In the 40 yrs I've had equipment with a starting battery, I've never done more than put a charger on it once or twice during the winter. Think I have 5-6 items that will sit all winter without use.


----------



## carollil (Nov 6, 2012)

Thank you for your suggestions and advice.


----------



## dangeroustoys56 (Jul 26, 2010)

Make sure you also drain the gas from the tank and carb before storing it as well ....


----------



## ErnieS (Jun 1, 2011)

I would guess at 75 HP, the tractor is a diesel. Rather than draining the tank, some fuel stabilizer should do.

The wood does have some merit, even with plastic battery cases. If stored in a damp spot, water can condense on the case, creating a path to ground. Wood will break that path insignificant as it is.

I, myself would go with a float charger.


----------



## Mickey (Aug 14, 2010)

ErnieS said:


> I would guess at 75 HP, the tractor is a diesel. Rather than draining the tank, some fuel stabilizer should do.
> 
> *The wood does have some merit, even with plastic battery cases. If stored in a damp spot, water can condense on the case, creating a path to ground.* Wood will break that path insignificant as it is.
> 
> I, myself would go with a float charger.


Have some small disagreement here.
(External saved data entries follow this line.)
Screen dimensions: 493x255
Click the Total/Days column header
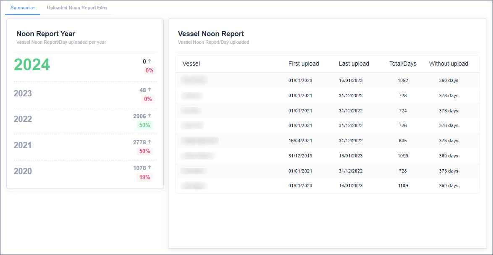[403, 64]
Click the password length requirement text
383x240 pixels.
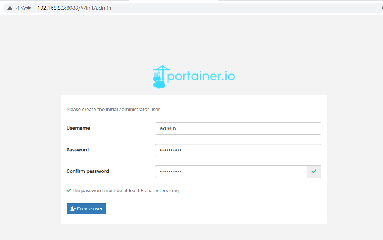tap(125, 191)
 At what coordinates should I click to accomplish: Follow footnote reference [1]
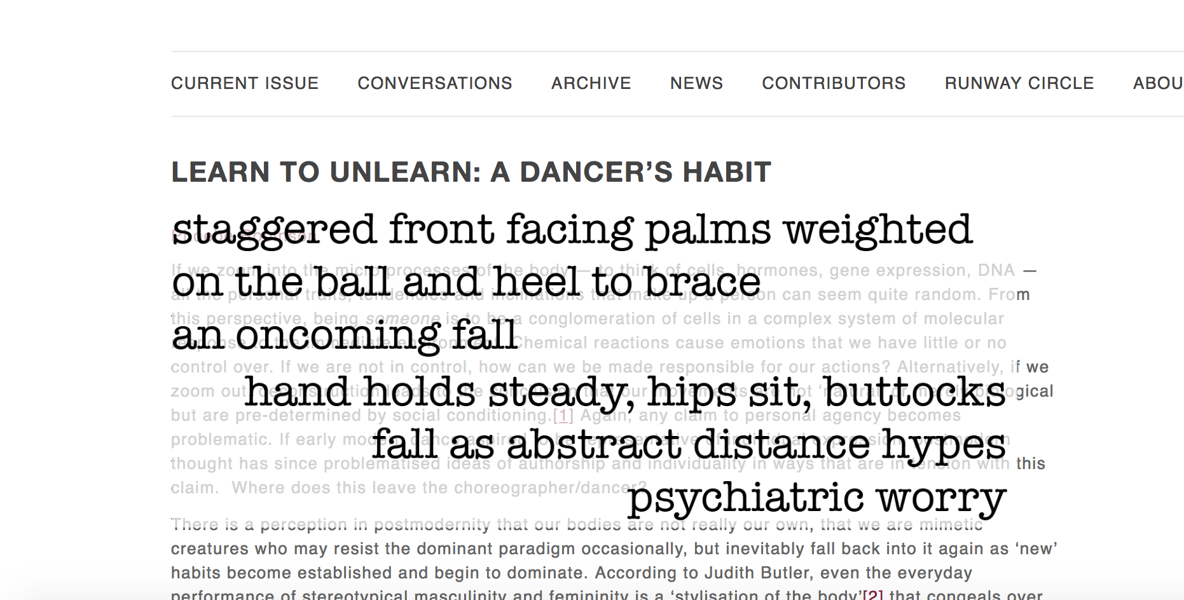click(x=563, y=416)
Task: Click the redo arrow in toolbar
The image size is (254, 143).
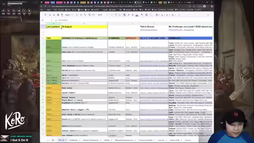Action: tap(54, 15)
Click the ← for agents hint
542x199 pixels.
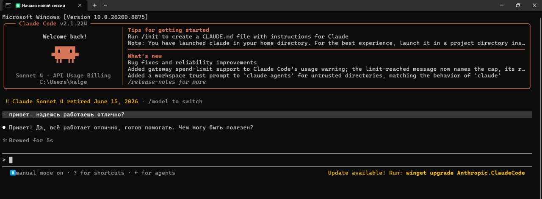[x=155, y=173]
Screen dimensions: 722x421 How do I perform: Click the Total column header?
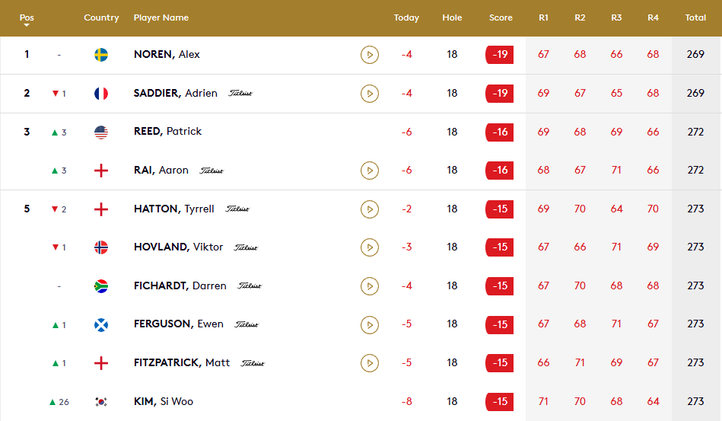pyautogui.click(x=695, y=18)
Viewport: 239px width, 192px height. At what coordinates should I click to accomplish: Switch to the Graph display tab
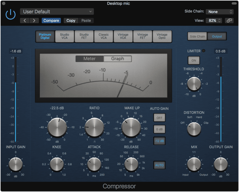(x=117, y=59)
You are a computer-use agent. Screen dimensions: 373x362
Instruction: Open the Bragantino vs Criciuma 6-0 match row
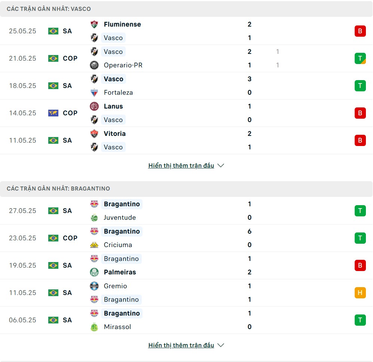(186, 238)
First off, I think we all misuse the term "ground" when talking about batteries, we're not talking about earth ground. The correct term is "negative". Wood is conductive when moist/wet, more so than a damp polyethylene battery case. They make moisture meters for wood and they couldn't work if there wasn't a conductive path.

The only place we need to be concerned with is a conductive path between the + and - terminals. That is actually why I mentioned a clean and dry battery top in my first post.
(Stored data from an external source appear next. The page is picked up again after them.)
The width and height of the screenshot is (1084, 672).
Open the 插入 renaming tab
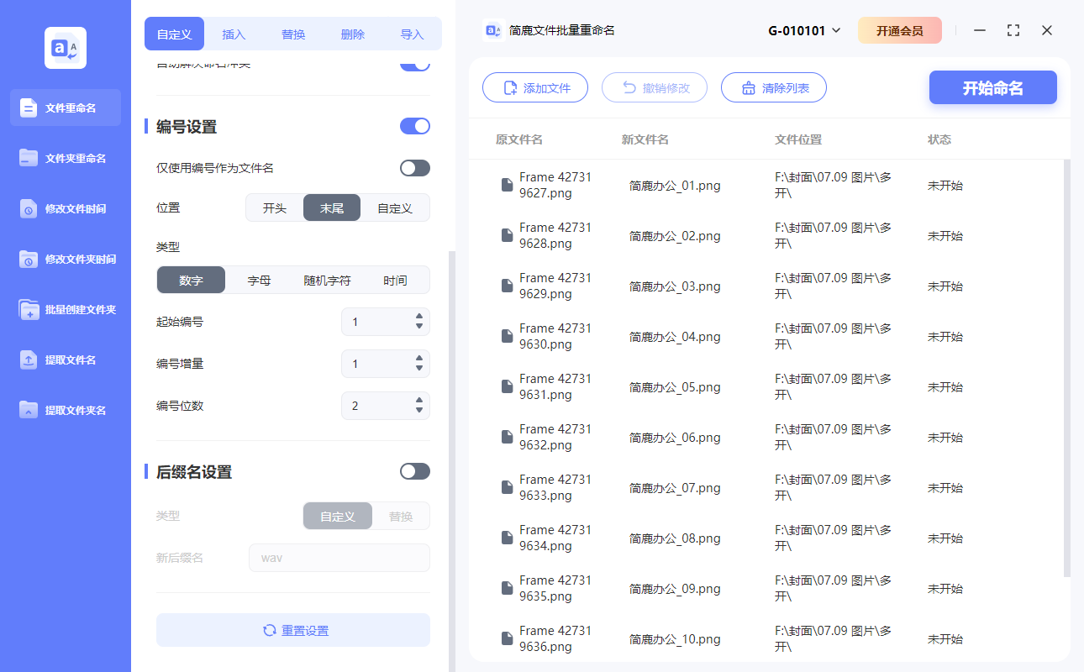click(x=234, y=34)
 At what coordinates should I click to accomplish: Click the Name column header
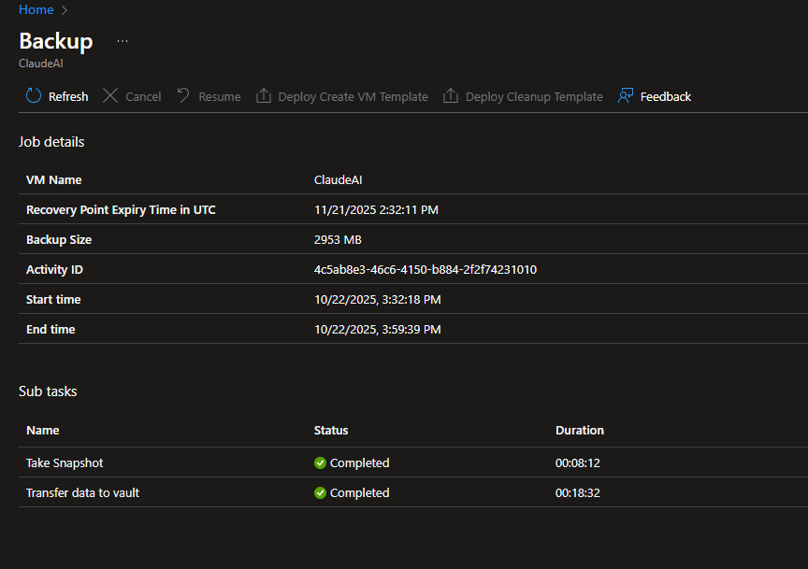click(x=43, y=431)
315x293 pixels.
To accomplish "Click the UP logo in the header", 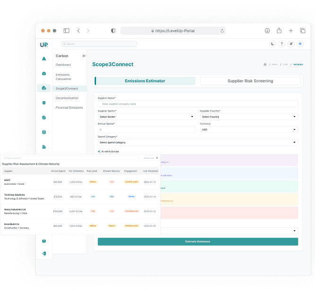I will tap(44, 44).
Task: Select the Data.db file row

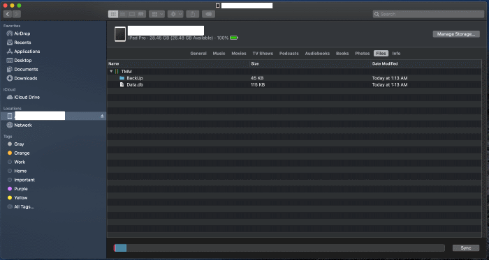Action: pos(294,84)
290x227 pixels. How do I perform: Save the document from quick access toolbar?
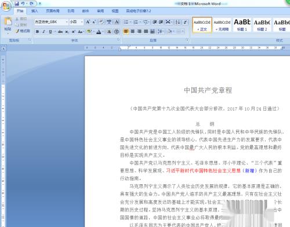(17, 3)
Went out this AM and took a couple measurements. From one terminal to top of case near the other terminal. Did this for both posts. Resistance measured >20M ohms. This was on an exposed battery on my wood chipper. It wasn't the cleanest but was fairly dry from being kept in the shop. At 20M ohm and nom 12 V, the current flow would be .0000006A. Nothing I'm concerned over.

If there is power close by, to have peace of mind, a float charger certainly can't hurt.


----------